-- Supplied material follows --

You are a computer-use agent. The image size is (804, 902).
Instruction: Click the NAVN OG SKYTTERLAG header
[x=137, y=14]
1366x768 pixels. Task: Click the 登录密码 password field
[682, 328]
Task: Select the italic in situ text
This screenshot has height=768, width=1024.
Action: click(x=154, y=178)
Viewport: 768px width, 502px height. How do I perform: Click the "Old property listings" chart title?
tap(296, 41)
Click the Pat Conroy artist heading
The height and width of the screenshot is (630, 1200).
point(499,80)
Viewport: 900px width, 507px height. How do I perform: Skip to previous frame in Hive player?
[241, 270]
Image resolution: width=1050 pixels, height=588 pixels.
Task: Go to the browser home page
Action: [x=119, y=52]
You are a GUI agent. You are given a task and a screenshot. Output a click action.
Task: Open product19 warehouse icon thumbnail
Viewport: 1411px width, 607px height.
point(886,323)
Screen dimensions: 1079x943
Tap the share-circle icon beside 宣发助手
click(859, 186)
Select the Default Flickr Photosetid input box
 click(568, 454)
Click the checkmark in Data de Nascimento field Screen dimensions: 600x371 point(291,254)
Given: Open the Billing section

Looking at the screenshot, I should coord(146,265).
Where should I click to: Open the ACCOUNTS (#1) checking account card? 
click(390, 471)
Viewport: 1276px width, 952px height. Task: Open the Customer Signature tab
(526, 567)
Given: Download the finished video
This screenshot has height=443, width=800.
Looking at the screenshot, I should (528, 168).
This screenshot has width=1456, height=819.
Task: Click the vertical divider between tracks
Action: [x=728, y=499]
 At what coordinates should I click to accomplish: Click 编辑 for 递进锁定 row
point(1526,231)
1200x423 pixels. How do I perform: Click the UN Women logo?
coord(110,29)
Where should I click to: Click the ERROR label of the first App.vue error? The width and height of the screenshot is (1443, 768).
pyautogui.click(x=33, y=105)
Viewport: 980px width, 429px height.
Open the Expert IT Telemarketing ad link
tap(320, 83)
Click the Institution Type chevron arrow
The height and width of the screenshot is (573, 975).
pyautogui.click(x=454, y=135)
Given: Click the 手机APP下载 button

-- Supplied material concluded --

→ **What the exercise asks**
Each line of the entries above that contains "agent" is to be copied.

→ **Final answer**
You are a computer-use agent. The image size is (804, 902).
You are a GUI agent. You are given a task and a screenshot. Output a click action.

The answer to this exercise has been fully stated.